Salió hace 30 minutos.
Le enviaré el enlace.
Levanté una ceja y terminé la llamada.
Encontré un lugar seguro y me detuve para leerlo.
Mi boca se abrió cuando vi el titular encima de mi foto,
«¿Kyra Monroe visitando un bufete de abogados para divorcio o custodia de un hijo?»
Casi me atraganté.
¿Qué demonios?
Agarré mi teléfono y leí el artículo.
Me enfurecí con cada palabra.
«Los internautas especulan que Kyra Monroe y Nathan Anderson, ambos CEO de importantes compañías, están casados en secreto después de que Monroe asistiera a la fiesta de cumpleaños de la hermana menor de Anderson con una niña pequeña.

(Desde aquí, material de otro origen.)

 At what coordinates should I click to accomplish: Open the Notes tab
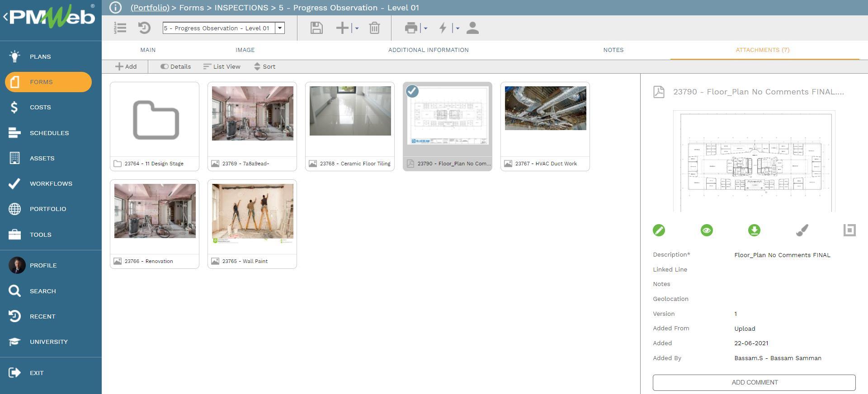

Anderson ha sido visto constantemente en público con la niña, y ahora Monroe fue vista en un bufete de abogados.
Cuando fue entrevistado, Anderson permaneció en silencio sobre el tema.
¿Están casados en secreto y ahora divorciándose?
¿Es la niña la hija biológica de Anderson?»
—¿Qué carajo?
—dije, sacudiendo la cabeza.
Ser la directora de una gran empresa significaba que la gente me observaba.
Pero esto era demasiado.
Estaban invadiendo mi vida privada.
Llamé a Ana de inmediato para ver cómo estaban.
—¿Hola, Kyra?
—contestó.
—Ana, ¿estás en casa con Snow, verdad?
—Sonaba preocupada.
—Sí, pero Snow quiere comprar helado.
Solo le estoy cambiando la ropa.
—No —dije—.
Quédense en casa.
Ya voy.
Yo compraré el helado.
—¡Oh!
Está bien…
—La oí decirle a Snow—.
Toma, habla con ella.
—¿Vas a comprar mi helado, Mami?
¿De verdad?
—Snow sonaba muy emocionada.
Sonreí a pesar de todo lo que estaba pasando.
—Sí, cariño.
Quédate en casa con la Tía Ana, ¿de acuerdo?
—De acuerdo, Mami.
Ten cuidado.
Te quiero.
Sus palabras me hicieron sentir mejor por un momento.
—Lo tendré.
Yo también te quiero.
Terminé la llamada y respiré hondo.
¿Quién demonios me siguió esta mañana?
La atención de los medios empeoraría todo.
La empresa de Nathan y la mía eran famosas en el mundo humano.
La gente siempre querría saber sobre nuestras vidas privadas.